By Consumers For Quality Care, on May 1, 2019
Consumers in Pennsylvania and beyond are bracing for potential impacts as two health care giants head towards a May court date, Kaiser Health News reports. The University of Pittsburgh Medical Center (UPMC) and Highmark Blue Cross Blue Shield are in the midst of a decade-long feud. Consumers fear it could result in a loss of access to their providers.
Among the issues at stake are consumers’ access to care, especially costly specialty treatments; the disruption people experience when forced to switch doctors while changing insurance plans; the pricing power of ever-larger health care monopolies; and how much leeway a state has to oversee those companies’ practices.

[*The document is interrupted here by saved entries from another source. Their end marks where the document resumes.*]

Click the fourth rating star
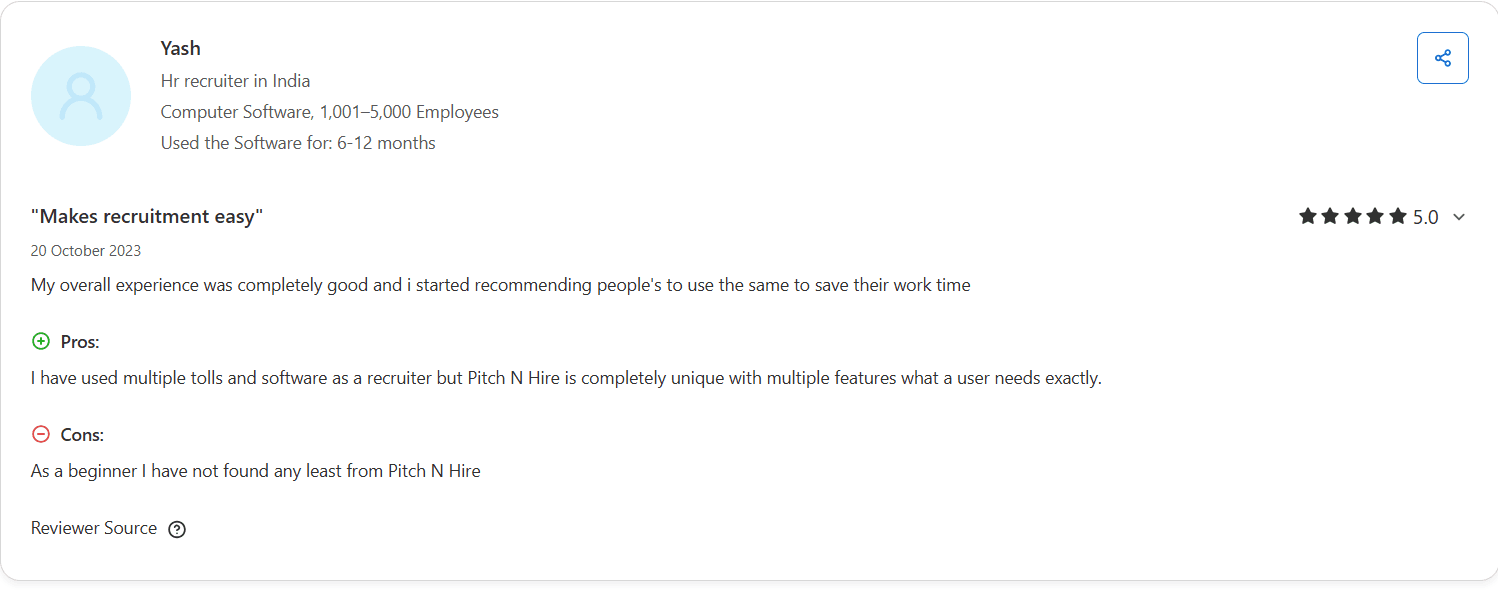 tap(1375, 215)
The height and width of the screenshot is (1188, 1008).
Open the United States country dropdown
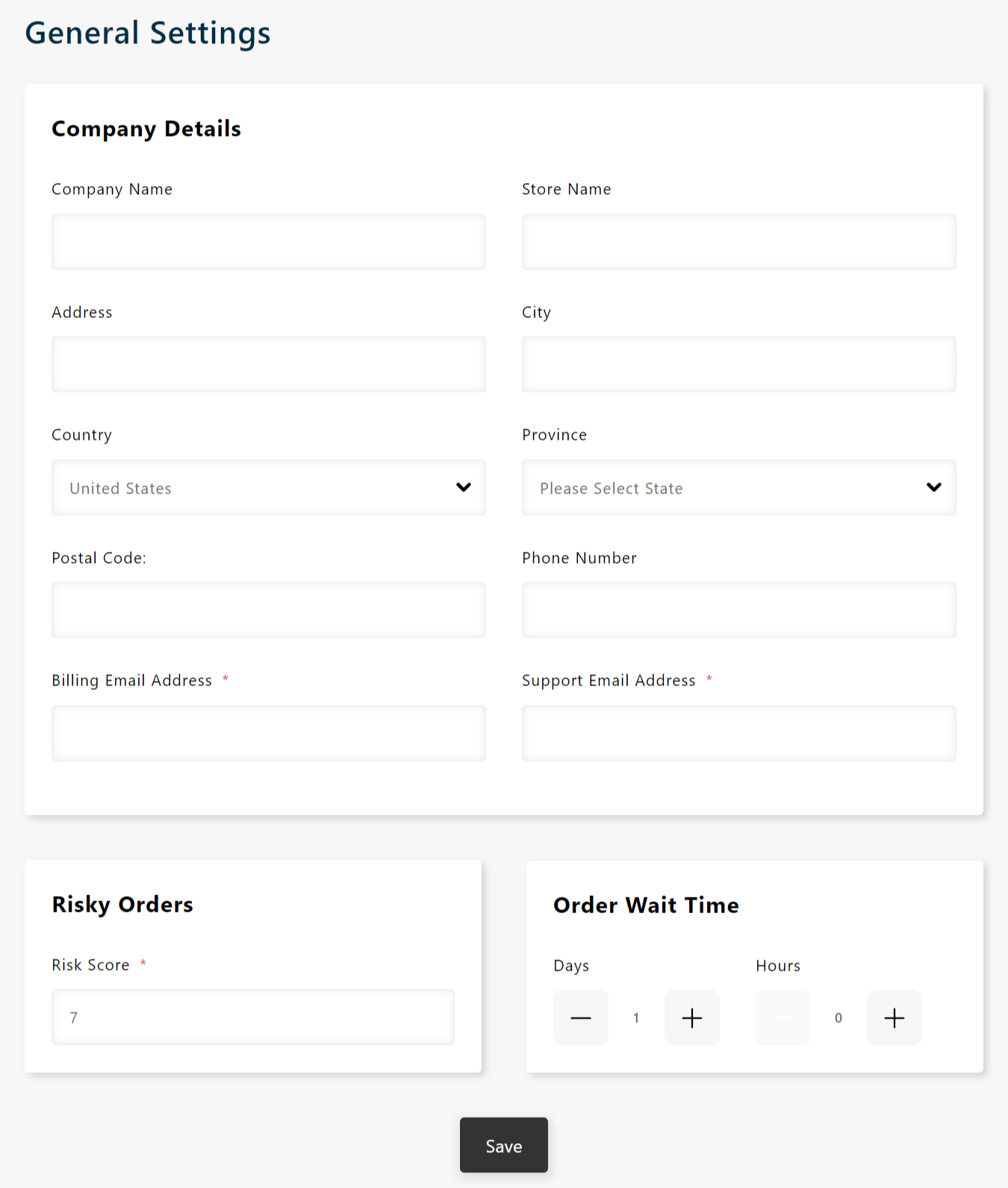pyautogui.click(x=269, y=488)
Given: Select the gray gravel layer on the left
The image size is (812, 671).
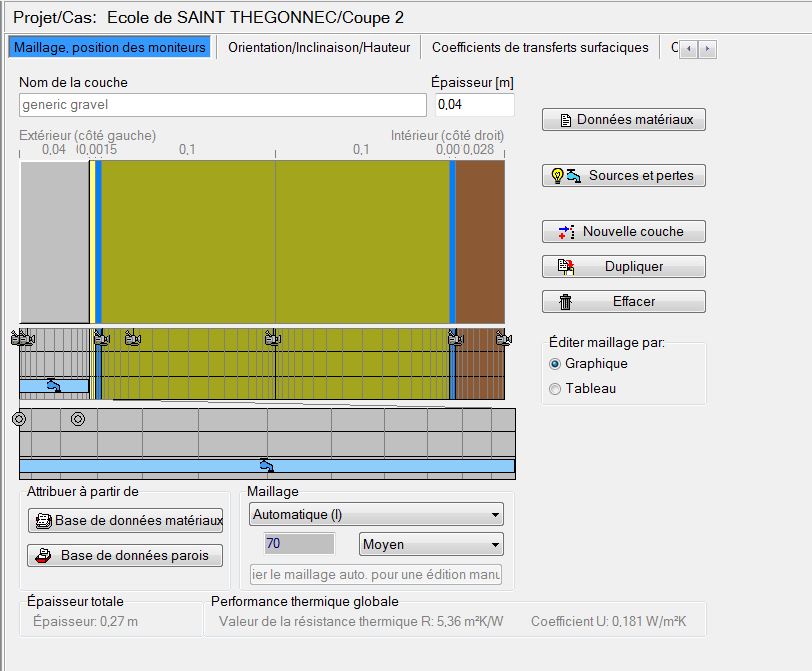Looking at the screenshot, I should (x=54, y=242).
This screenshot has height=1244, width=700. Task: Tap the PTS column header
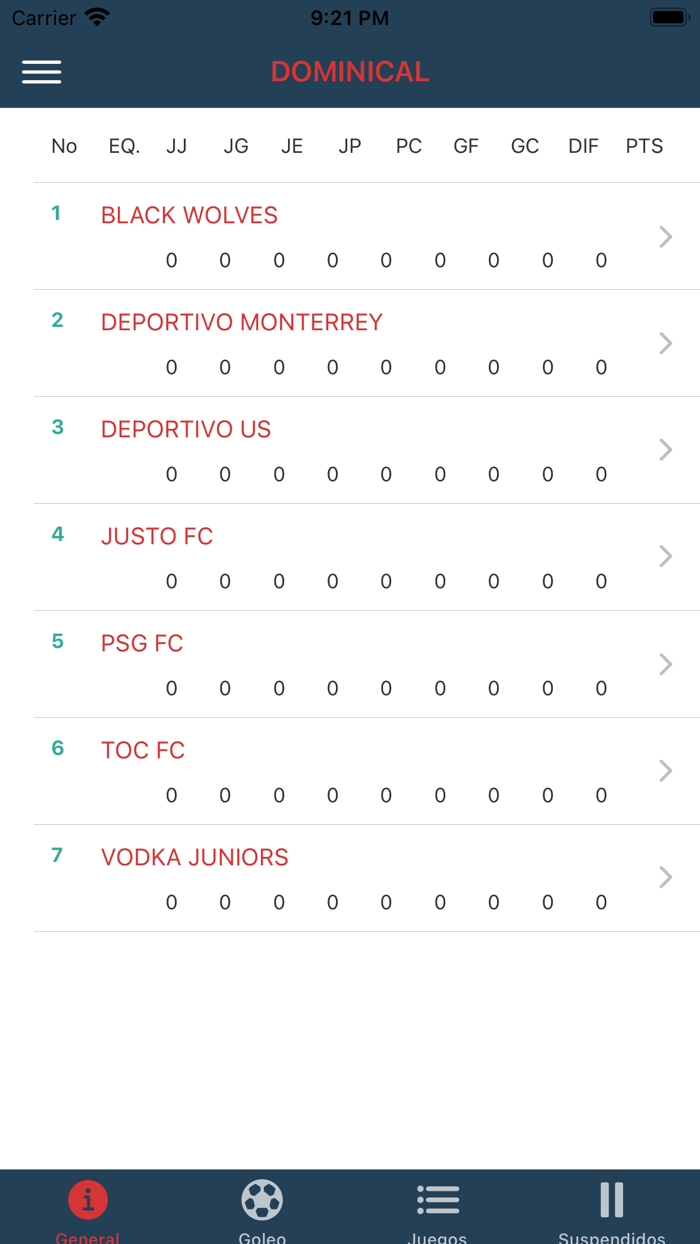pos(644,146)
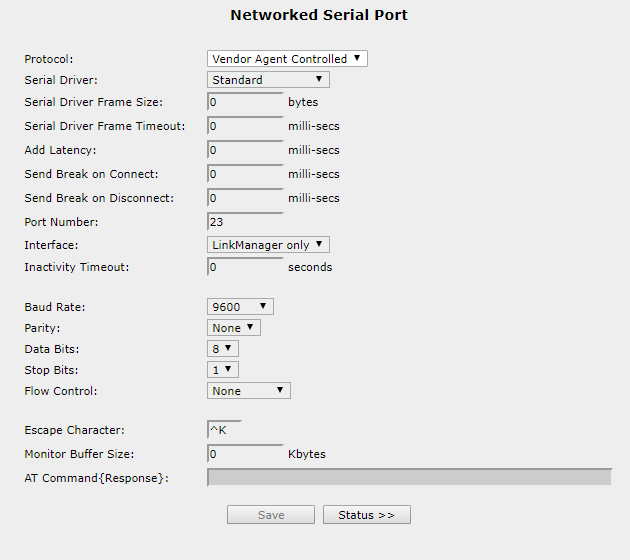Expand the Data Bits dropdown
This screenshot has width=630, height=560.
tap(223, 348)
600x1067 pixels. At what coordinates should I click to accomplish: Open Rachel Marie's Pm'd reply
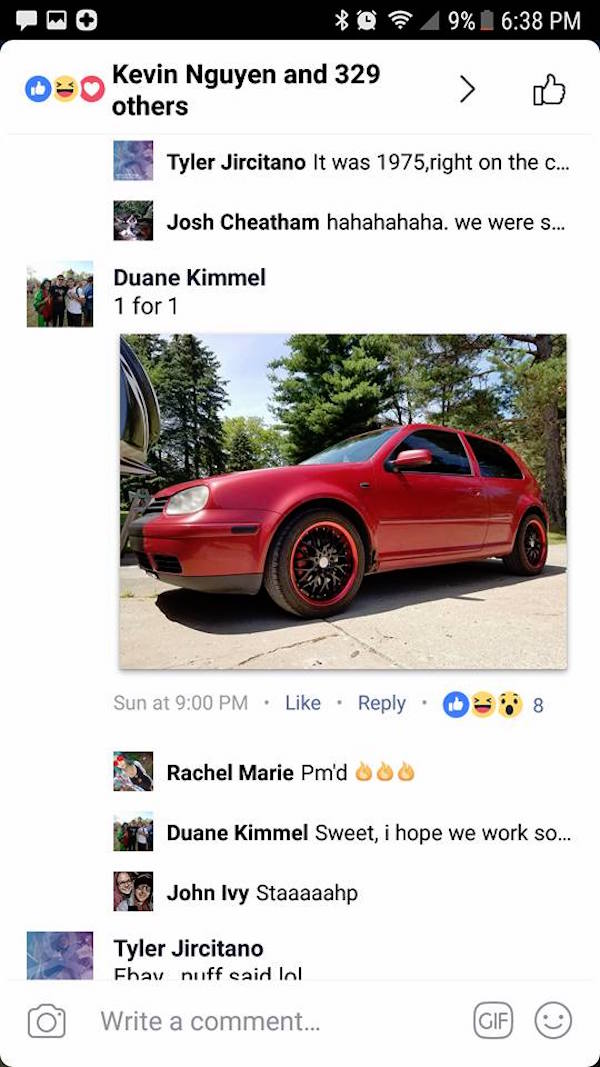coord(290,772)
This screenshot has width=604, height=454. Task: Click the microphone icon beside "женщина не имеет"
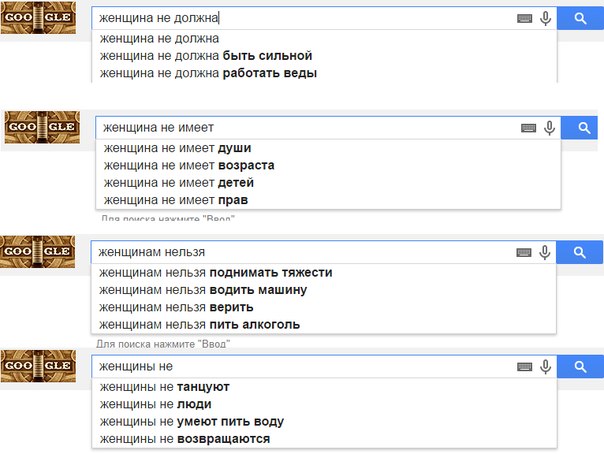549,128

The dispute between the two began in 2011 over pricing, payment rates and competition. The state stepped in and brokered a five-year legal truce in 2014. The truce ends on June 30, 2019. State Attorney General Josh Shapiro has filed paperwork to extend the legal truce and compel the two organizations to remain in-network, once again, if consumers’ access to care is threatened.
The heart of the dispute centers on ensuring that Highmark’s enrollees have access to UPMC’s facilities, especially those for cancer care. Under the 2014 agreement, Highmark’s Medicare Advantage enrollees and privately insured patients in ongoing treatment for cancer and other serious conditions remained in-network. UPMC has said that may remove these patients from their in-network status after June 30.
The news is worrisome for cancer survivors like Evalyn Bodick. Bodick has been treated at UPMC for breast cancer, which spread to her lungs and required five surgeries. She credits UPMC’s doctors with saving her life and she says she trusts them completely. Bodick says that the Highmark Advantage Plan her and her husband are insured under offers the best care for the price.
Now, she said, she’s being told she’ll have to pay out-of-network charges in cash if she wants to be treated by UPMC doctors. “I don’t have the money to do that,” said Bodick. “It’s a kind of extortion.”
Barbara Marsic is in a similar position. Enrolled in a private Highmark plan, Marsic fought breast cancer and undergoes treatment for multiple sclerosis at UPMC. Her oncologists and neurologists have told her that, unless something charges, she will have to pay cash rates for her care after the June date.
“I just hate the idea of losing the doctors I’ve seen for years,” Marsic said. “But it may cost too much to stay with them.”